To ensure consistency with local law and choices and controls that may be available to you. In order to comply with any applicable legal obligations, to enforce any applicable terms and conditions and/ or terms of service, and to protect or defend the Services, our rights, the rights of our users, or others.
To detect, investigate and prevent activities that may violate our policies or be illegal.

 

International data transfers

By using our Website or our Services, you transfer your Information to us in the US. Your Information is processed by staff operating outside the EEA and the UK who work for us or one of our third party service providers or partners.

For any transfers of Information outside the EEA or the UK, the data transfer will be under the European Commission’s model contracts for the transfer of personal data to third countries (i.e., the standard contractual clauses) (the “Model Clauses”), or any equivalent contracts issued by the relevant competent authority of the UK, as relevant, unless the data transfer is to a country that has been determined by the European Commission or the relevant UK authorities, as applicable, to provide an adequate level of protection for individuals’ rights and freedoms for their personal data. Please contact us should you wish to examine a copy of the Model Clauses.  

 

Data retention

We will retain your Information as follows:

  • your account data and any data you provide if you contact us for as long as necessary to fulfill the purposes for which we collected it and as needed to provide you with our Services or as otherwise needed for our internal purposes;
  • your technical usage Information for 12 months; and
  • data on your use of our Website and our Services is retained for 12 months.

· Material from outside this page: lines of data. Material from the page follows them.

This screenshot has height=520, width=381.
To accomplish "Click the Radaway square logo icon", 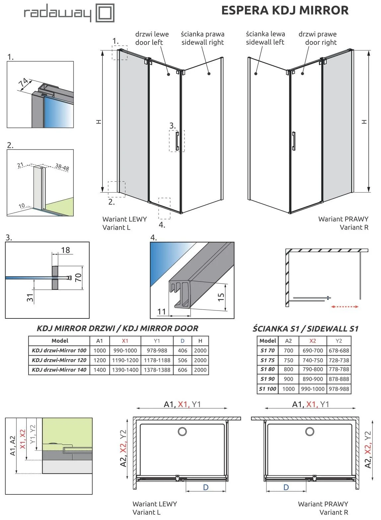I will coord(105,13).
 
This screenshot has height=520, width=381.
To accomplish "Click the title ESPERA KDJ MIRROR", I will coord(285,10).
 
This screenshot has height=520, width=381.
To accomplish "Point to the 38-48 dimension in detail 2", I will coord(62,167).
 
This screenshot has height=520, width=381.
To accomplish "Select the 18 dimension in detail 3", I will coord(65,250).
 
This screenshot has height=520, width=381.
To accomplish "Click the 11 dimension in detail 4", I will coord(162,311).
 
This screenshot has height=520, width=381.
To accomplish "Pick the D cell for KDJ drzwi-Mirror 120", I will coord(183,360).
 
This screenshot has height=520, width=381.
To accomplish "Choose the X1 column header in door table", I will coord(125,341).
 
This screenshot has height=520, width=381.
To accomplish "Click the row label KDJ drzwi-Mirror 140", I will coord(59,370).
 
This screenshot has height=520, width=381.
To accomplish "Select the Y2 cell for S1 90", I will coord(339,379).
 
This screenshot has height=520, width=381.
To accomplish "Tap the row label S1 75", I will coord(267,360).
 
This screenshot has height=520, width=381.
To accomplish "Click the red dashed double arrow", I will coord(345,306).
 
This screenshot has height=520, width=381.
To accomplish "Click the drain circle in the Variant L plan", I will coord(182,431).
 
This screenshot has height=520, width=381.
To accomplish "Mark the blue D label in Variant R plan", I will coord(286,487).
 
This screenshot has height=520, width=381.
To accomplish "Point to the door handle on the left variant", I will coord(178,141).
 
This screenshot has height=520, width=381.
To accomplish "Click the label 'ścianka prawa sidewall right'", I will coord(202,38).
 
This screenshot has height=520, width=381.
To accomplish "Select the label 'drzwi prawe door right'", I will coord(318,38).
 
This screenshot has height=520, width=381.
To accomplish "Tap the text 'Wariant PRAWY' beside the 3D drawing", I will coord(343,219).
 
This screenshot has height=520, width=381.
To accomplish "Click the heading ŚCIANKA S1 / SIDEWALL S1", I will coord(305,329).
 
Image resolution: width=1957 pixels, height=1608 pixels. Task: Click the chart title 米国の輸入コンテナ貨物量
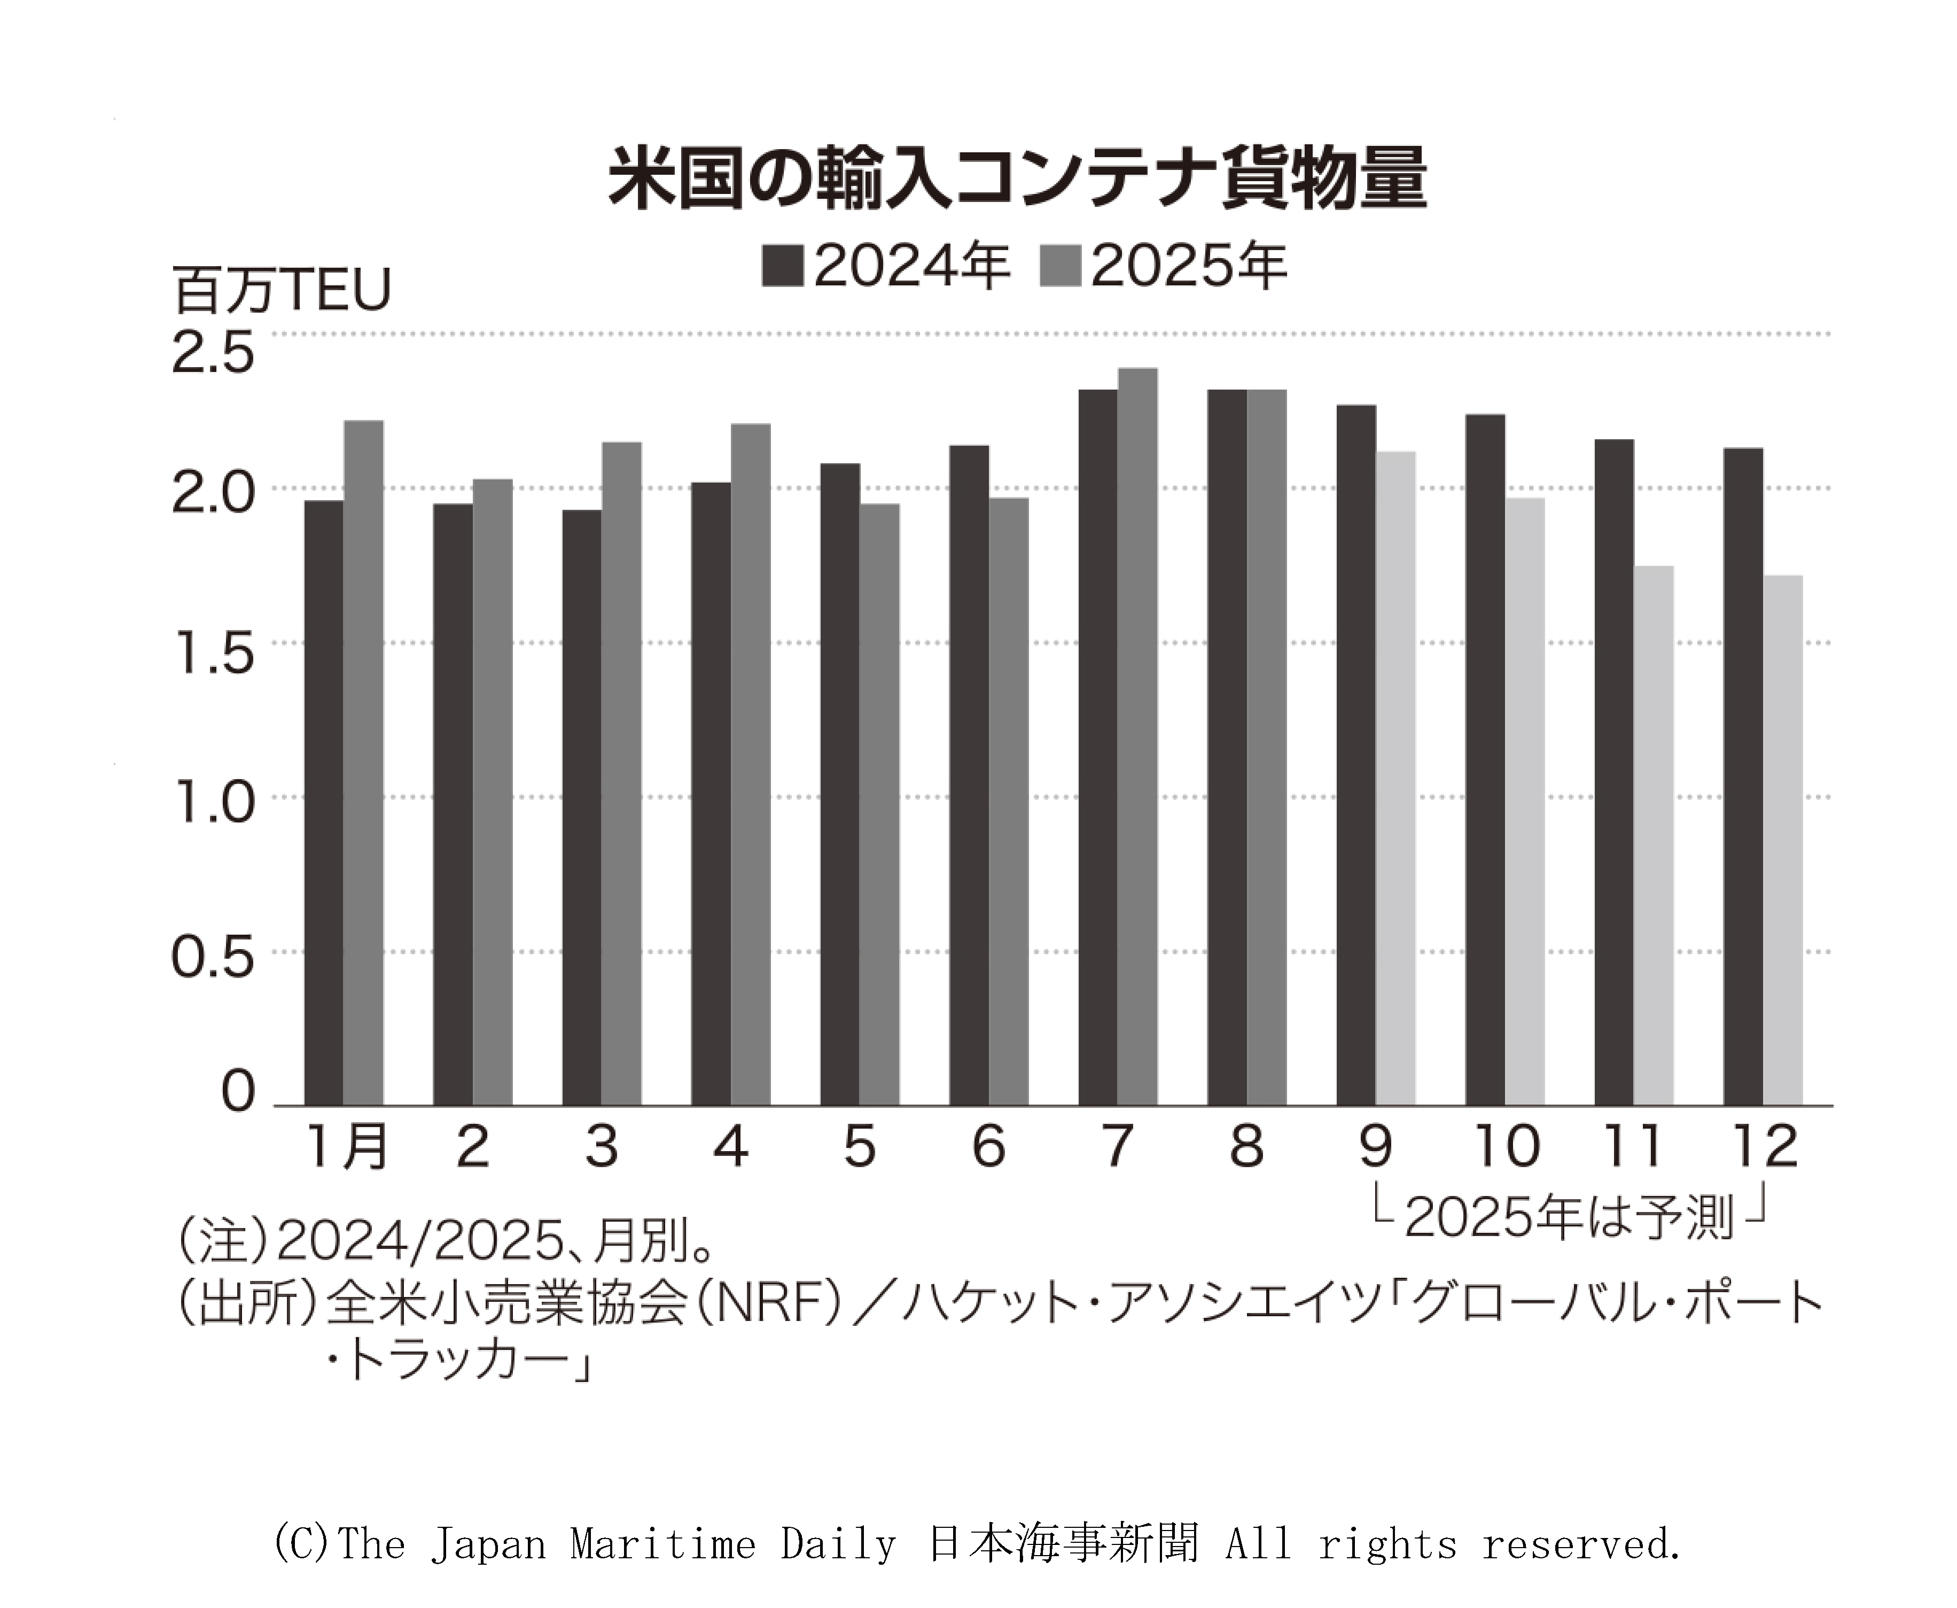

We will also retain and use your Information to the extent necessary to comply with our legal obligations, resolve disputes and enforce our terms and conditions, other applicable terms of service, and our policies. If you stop using our Services, we will store your Information in an aggregated and anonymised format; we may use this Information indefinitely without further notice to you. If you delete your account with us, you may request that we delete your Information within 30 days of such deletion. 

 

14. How to contact us

Any questions or concerns regarding this Privacy Policy or the use or disclosure of Information about you should be directed to the Quaestor Technologies, Inc. at: 325 Pacific Avenue, San Francisco, CA 94111, by phone at 415-754-3369 or by e-mail at help@standardmetrics.io

 

15. Complaints

If you remain dissatisfied, you can make a complaint about the way we process your personal Information to the applicable supervisory authority. If you think we have infringed data protection laws and you are a EU or UK user, you can file a claim with the data protection supervisory authority in the EEA country in which you live or work or where you think we have infringed data protection laws, or with the UK Information Commissioner’s Office, as applicable to you.